Ost-West-Weihnacht nur für Deutsche

■ Berliner Ausländer kriegen die nötige „Lichtbildbescheinigung“ nicht, weil die Ausländerbehörde völlig überlastet ist / DDR erkennt aber Fremdenpaß und Aufenthaltsgenehmigung nicht an / Zwangsumtausch gilt weiterhin / Heute tagt erstmals Ost-West-Regionalausschuß

Von Politikern werden sie schlichtweg vergessen - die 190.000 Berliner Ausländer mit Fremdenpaß oder Aufenthaltsgenehmigung. Obwohl ab 24. Dezember Bundesbürger und Westberliner für einen Besuch im Ostteil der Stadt nur einen Personalausweis brauchen, müssen ausländische Mitbürger weiterhin Tages-Visa beantragen und den „Mindestumtausch“ zahlen. Grund: Die Ausländerbehörde, die den „Berlinern ohne Personalausweis“ eine „Lichtbild -Bescheinigung“ ausstellen soll, ist völlig überlastet. Diese Bescheinigung ist aber notwendig, weil DDR-Behörden Aufenthaltsgenehmigung und Fremdenpaß bei Westberlinern nicht anerkennen, da sie „bundesdeutsche“ Dokumente sind.

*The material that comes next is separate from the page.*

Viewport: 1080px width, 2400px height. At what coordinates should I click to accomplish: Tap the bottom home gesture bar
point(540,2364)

Für die „Lichtbild-Bescheinigungen“ ist nur eine einzige Dienststelle der Ausländerbehörde zuständig. Gestern sind nach Informationen der taz von 300 Antragstellern die Hälfte wieder nach Hause geschickt worden. „Stellen Sie sich morgen früh um fünf wieder an“, haben Mitarbeiter empfohlen, berichtet eine Skandinavierin, die seit 19 Jahren in Berlin lebt. Ausländerbeauftragte Barbara John (CDU) bemängelt diesen Zustand ebenfalls: „Wenn das in diesem Tempo so weitergeht, dann kommt der letzte in sieben Jahren dran.“

Die Senatsverwaltung für Inneres will erst nach den Feiertagen eine weitere Dienststelle mit zehn Mitarbeitern im Wedding einrichten. 2.000 Dokumente könnten hier täglich ausgestellt und abgestempelt werden. Daß die Ausländer die Bescheinigung mit Foto schon bei den Meldestellen erhalten, bei denen sie vorher sowieso ihre Anmeldebestätigung abholen müssen, sei nicht möglich, weil diese auch völlig überlastet seien, meint Lutz Voß vom Ausländer-Referat des Innensenats.

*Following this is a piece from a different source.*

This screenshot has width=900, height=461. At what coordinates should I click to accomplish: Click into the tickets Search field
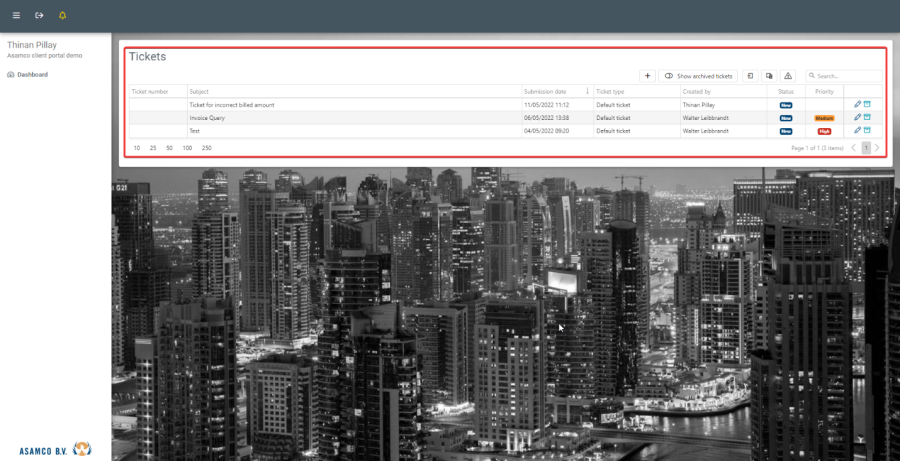pyautogui.click(x=847, y=76)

Warum die DDR zumindest über die Feiertage für Berliner Ausländer keine Ausnahme macht und ausnahmsweise Aufenthaltserlaubnis und Fremdenpaß anerkennt, will das Presseamt des „Ministeriums für auswärtige Angelegenheiten“ in Ost-Berlin nicht mal vermuten: „Wir sind nicht zuständig.“

Eine letzte Möglichkeit gibt es allerdings noch, das Problem kurzfristig zu lösen. Heute vormittag tagt erstmals ein „Regionalausschuß“ aus Ost- und West-Berlin im Schöneberger Rathaus. Fünf Vertreter aus jeweils beiden deutschen Städten und Staaten wollen die Probleme lösen, die sich aus der Grenzöffnung ergeben haben und werden. Themen wie Müll, Kommunikationswesen, Verkehr und Fernwärme werden die Tagesordnungen der kommenden Sitzungen bestimmen. Vielleicht läßt sich die heutige Tagesordnung noch verändern, nun den restlichen zehn Prozent der Westberliner Bevölkerung den Einlaß zu ermöglichen?